Zerodha, a major player in India’s broking industry, is taking significant steps to broaden its financial services portfolio by venturing into investment banking. The company has applied for a Category I merchant banking licence from the Securities and Exchange Board of India (SEBI) through its subsidiary, Zerodha Corporate Advisors Pvt Ltd. If granted, this licence would allow Zerodha to manage IPOs, advise on fundraising, and facilitate mergers and acquisitions, among other services.
### Zerodha’s Diversification Strategy
Under the leadership of Nithin Kamath, Zerodha has been actively diversifying its business model beyond traditional brokerage. This strategic shift is partly in response to regulatory changes in the futures and options (F&O) segment and a slowdown in the Indian equities market, both of which have put pressure on brokerage revenues. In recent months, Zerodha has also expanded into lending, asset management, and startup investments. These moves are complemented by the company’s latest customer-centric initiatives, such as waiving account maintenance charges for the first year and offering refunds on depository transfer fees for new customers and those consolidating their portfolios with Zerodha.

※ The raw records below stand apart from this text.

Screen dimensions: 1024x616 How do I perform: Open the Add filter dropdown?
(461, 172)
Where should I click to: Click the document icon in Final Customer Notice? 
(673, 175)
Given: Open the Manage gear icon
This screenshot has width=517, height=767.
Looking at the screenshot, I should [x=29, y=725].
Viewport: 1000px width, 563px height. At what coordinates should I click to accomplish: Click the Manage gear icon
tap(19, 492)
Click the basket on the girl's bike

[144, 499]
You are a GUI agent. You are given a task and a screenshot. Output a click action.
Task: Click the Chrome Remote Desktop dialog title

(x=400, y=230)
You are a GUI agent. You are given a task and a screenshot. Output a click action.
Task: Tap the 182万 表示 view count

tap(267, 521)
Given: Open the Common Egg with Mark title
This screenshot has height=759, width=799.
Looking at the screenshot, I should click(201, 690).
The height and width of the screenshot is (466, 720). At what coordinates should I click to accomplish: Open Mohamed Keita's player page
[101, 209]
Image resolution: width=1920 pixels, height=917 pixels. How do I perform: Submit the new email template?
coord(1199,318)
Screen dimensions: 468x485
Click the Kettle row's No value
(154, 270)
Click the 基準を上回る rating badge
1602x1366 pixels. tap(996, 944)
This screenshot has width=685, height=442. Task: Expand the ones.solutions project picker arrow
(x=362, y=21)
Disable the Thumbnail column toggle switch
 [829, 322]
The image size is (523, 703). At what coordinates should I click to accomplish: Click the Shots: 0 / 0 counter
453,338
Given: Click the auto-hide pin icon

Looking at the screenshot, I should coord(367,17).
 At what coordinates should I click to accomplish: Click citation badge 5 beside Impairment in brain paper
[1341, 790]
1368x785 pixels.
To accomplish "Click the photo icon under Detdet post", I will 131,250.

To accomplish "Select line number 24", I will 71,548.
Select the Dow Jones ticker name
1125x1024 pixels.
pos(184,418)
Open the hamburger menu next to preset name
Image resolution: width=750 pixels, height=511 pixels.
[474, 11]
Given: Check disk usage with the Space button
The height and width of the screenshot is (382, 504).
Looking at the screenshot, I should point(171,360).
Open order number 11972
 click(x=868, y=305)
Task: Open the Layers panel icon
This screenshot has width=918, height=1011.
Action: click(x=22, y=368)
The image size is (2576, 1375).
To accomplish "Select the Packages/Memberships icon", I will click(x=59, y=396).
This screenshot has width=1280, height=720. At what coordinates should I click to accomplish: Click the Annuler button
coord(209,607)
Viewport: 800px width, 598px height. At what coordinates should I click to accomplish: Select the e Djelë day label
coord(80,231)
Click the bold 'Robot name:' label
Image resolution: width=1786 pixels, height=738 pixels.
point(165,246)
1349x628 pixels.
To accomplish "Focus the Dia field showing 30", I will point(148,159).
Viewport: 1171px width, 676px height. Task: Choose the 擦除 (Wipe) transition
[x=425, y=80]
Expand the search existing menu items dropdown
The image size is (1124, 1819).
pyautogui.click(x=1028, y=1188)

### Competitive Landscape and Funding Environment
Zerodha’s expansion into investment banking comes at a time of intensified competition within the Indian brokerage sector. Companies like Groww, Angel One, and Upstox are aggressively expanding their client bases and service offerings. According to data from the National Stock Exchange (NSE), Groww led the market with 1.31 crore active clients as of May 2026, followed by Zerodha with 68.47 lakh clients and Angel One with 66.76 lakh clients. The competitive landscape is further enriched by the recent approval from the International Financial Services Centres Authority (IFSCA), allowing these companies to offer access to international and US stocks via GIFT City.
### Implications for India’s Startup Ecosystem
Zerodha’s foray into investment banking could have significant implications for India’s startup ecosystem. By leveraging its existing platform and customer base, Zerodha is well-positioned to support emerging businesses through IPOs and other fundraising activities. This development aligns with the broader trend of technology-driven financial services companies entering traditional sectors, potentially disrupting established players and offering more innovative solutions. As Indian startups continue to seek diverse funding avenues, Zerodha’s entry into investment banking could provide an additional resource for capital and financial advice.
Looking ahead, if Zerodha secures the SEBI licence, it could catalyze a new wave of financial services innovation in India. Founders and investors in the Indian startup ecosystem should closely monitor Zerodha’s progress and strategic decisions, as these could influence funding dynamics and the competitive landscape in financial services. The next key development to watch will be SEBI’s decision on Zerodha’s application, which could set the course for the company’s future endeavors in investment banking.